Why You Shouldn't Drink And Drive If Your Situation Meets These Three Conditions
Posted on: 25 November 2015Share
Have you ever driven after taking what you believed to be "a little" alcohol? Many people have done that and gotten away with it, but this doesn't mean it is okay. Driving under the influence of alcohol is never a good idea. However, it is even worse if your situation meets any of these conditions:
You Have a Child Passenger
The authorities can charge you with child endangerment if you are caught driving under the influence with a child passenger. Child endangerment may aggravate your driving under the influence charge (DUI), or it may be treated as a separate charge.

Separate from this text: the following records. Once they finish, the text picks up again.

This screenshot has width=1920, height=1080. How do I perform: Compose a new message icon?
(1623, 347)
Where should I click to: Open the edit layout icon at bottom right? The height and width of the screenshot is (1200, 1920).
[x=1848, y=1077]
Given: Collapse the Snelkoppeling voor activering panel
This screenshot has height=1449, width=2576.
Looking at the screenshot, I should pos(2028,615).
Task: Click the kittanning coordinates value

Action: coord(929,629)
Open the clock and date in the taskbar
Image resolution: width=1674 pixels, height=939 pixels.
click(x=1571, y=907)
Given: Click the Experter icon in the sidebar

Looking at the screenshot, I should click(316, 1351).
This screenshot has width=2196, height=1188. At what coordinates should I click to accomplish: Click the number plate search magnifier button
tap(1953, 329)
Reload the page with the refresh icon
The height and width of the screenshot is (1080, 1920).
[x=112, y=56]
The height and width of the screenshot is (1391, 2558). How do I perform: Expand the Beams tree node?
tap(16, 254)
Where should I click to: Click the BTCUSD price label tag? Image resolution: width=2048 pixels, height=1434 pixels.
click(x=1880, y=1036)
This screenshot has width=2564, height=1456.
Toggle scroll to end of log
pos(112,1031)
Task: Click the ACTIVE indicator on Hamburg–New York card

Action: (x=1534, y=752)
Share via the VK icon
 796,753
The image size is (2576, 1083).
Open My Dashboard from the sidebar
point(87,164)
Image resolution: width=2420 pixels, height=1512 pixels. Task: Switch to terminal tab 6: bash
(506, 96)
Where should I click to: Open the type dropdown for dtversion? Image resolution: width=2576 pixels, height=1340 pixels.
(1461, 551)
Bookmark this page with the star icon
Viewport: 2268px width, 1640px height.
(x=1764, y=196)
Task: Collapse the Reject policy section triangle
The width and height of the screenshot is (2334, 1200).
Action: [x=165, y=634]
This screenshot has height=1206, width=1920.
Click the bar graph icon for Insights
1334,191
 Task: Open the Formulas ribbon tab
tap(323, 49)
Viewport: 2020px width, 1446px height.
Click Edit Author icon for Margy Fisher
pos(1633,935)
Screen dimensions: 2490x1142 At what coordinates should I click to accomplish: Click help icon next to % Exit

The definition of what constitutes a child in this context varies by state. For example, Illinois uses it to denote anybody below the age of 16 while California puts the limit at 14 years. Upon conviction, the sentences include anything from mandatory jail sentences to monetary fines to the tune of thousands of dollars. To prevent all such complications, don't drink and drive, even if it's just one drink.
You Don't Have a Driving License
Secondly, if you don't have a driving license, you should not even think about driving after tasting any alcohol. Driving without a license is illegal at any time. However, the lack of license is an aggravating factor if you are arrested and charged with a DUI. Some states even apply special terms, such as aggravated reckless driving, to this kind of driving.
The reasoning is that since you can disregard the legal requirement of driving without a license, you aren't above disregarding that of not driving while drunk. The consequences aren't pleasing. For example, a conviction almost guarantees you a prison sentence plus a suspension (of many years) of your driver's license.
You Have a Prior DUI Conviction
Lastly, you should never drink and drive if you have prior DUI convictions. The sentence for your first DUI conviction, especially if you did not cause any injury while intoxicated, will be less than what you will get for subsequent convictions. The number of prior convictions determines how serious your current penalty may be. The reasoning is that relatively weaker sentences cannot help you see the error of your ways. Therefore, the court will hand you a heavy penalty to punish you and help prevent future generations.
It cannot be stressed enough that driving while intoxicated is always a bad idea. However, be prepared for a serious legal battle if you were arrested for DUI and you also had the aggravating factors discussed above. Don't approach such a case without the involvement of an experienced DUI lawyer.